I'm a physicist by trade, but picked up a MS-EE along the way.  I do 
pretty well with 
electronics.  Ever since the first time I ran a GE, I pulled out the DVM 
and poked 
around under the seat and hood.  The GE is NOT wired like we wire our 
Ranger Electric 
pickup (not my area of Ford) or like our other electric... er... 

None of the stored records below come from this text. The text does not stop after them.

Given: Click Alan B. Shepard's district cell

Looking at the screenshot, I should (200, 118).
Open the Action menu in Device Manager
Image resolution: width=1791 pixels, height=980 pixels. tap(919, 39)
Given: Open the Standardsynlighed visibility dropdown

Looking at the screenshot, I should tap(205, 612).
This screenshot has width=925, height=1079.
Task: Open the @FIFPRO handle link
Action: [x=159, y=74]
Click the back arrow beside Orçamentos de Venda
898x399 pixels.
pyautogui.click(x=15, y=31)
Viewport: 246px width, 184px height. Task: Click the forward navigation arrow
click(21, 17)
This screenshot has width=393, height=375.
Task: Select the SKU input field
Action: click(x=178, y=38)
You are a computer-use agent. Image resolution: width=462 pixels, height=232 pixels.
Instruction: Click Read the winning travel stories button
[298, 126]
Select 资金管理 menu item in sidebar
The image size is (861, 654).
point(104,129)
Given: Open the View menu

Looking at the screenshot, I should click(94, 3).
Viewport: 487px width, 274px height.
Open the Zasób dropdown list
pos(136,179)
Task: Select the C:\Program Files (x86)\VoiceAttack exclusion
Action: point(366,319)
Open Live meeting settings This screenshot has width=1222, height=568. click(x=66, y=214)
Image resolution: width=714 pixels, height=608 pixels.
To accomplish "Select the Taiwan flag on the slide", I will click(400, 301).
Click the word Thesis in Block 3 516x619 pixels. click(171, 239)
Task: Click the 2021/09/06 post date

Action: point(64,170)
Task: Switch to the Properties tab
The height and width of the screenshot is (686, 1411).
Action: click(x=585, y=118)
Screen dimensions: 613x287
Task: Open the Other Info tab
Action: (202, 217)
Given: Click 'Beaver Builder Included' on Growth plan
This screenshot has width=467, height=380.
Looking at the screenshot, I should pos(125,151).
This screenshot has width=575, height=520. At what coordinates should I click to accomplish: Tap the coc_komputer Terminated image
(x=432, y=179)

'alternative vehicles'.  Yes, 
we wire the thing in series too, but we do NOT tap off any 12 or 18 V 
accessories.  Why?  
Because of EQUALIZATION!  We literally MATCH batteries to put them in 
vehicles.  
When you put 6 (or 20 or 38) batteries in series, you solve one problem 
but at an 
enormous trade off.  The higher series voltage means you can make nice, 
small 
wires, and make the system efficient.  The batteries can be thought of as 
integrators.  
The contain charge, like a capacitor.  Now there is lots of nice chemistry 
going on as 
well, but that is all secondary.  If you connect 6 electrolytic capacitors 
in series, and 
discharge them unequally, you will have a terrible time getting them all 
back to the 
charged state UNLESS you bring them all to a potential beyond where you 
really 
need them to go.  That is how all series battery chargers work.  Bummer.  
That's 
why it takes so long to equalize them.  Besides, it doesn't really work 
all that well.  
Don't believe me?  Check your GE batteries with a DVM next time the 
batteries 
'go dead'.  You probably have 5 batteries of 5.5 to 5.85 V and one at 2.3 
V.  If you 
hook up a cheap battery charger to the 2.3 V battery and bring it up to 6 
or so volts, 
the unit can work for another hour... until the next bad actor drops to 2 
or 3 V.  You 
are not going to win this; I have trickled each up within .1 V, but that 
doesn't really 
measure the chemistry of the individual battery.  Besides, the same 
business is going 
with individual cells within each battery.  di/dt chargers can help this 
part, but to do it 
right you have to know the history of each cell, which would take a new 
technology.  
It can be done (I have a invention disclosure in the area, but the patent 
isn't there yet), 
but it isn't trivial.  Does it sound like I am being negative?  Probably.  
Did the GE 
folks know?  Yep.  Have any of you noticed that when the battery pack goes 
'dead', and 
the tractor won't go forward, that you can still reverse?  I believe the 
GE folks kept the 
forward direction relay (contactor to the purist) from engaging when the 
pack voltage 
was below a certain point, but they didn't bother for reverse.  Why?  
Because if you 
keep going, you will REVERSE CHARGE one of the cells.  That is bad.  The 
series 
charger will not bring it back very quick if you do.  Most of what it will 
be doing will be 
to heat up the other batteries for a very long time; a trickle charger on 
one cell is better.  
It isn't just the GE; the 9 to 18 V battery packs for hand tools have this 
as their typical 
failure mode as well; I opened several to test my invention on and all had 
a single 
cell reversal as the failure mode.

What to do?  Start by looking with a DVM.  Don't be afraid to charge a 
single cell 
with a trickle charger.  Keep in mind that even if there is a 'worst' 
battery (usually 
one of the lift batteries) that replacing it won't necessarily make 
everything fine 
because now one of the other batteries will be the worst one.  Not that 
you can't 
do it; just won't do as well as you could.  Do NOT reverse charge a 
battery, and 
if you do PLEASE trickle charge that individual battery.  Every trickle 
charger I 
have ever seen is floating (you don't need to disconnect the battery from 
the 
others near by) even to the point that you can connect a charger to one 
battery 
WHILE the GE charger is charging.  Remember, the GE is going to try to 
give 
you about 40 volts across everything, including the 7 or so you will get 
from the 
trickle charger, so a combination like this will not fully charge the 
other 5.  These 
numbers of course change with current which is itself dependant on the 
degree of 
charge.

If you wanted to make an 'ideal' charger, it would have to charge all of 
the cells in 
parallel, using di/dt techniques, sample the battery acid, and do it while 
the 
battery was in operation as well.  Not all that easy.  All the 'spiking' 
and 
rectification are secondary to making each cell carry it's own load.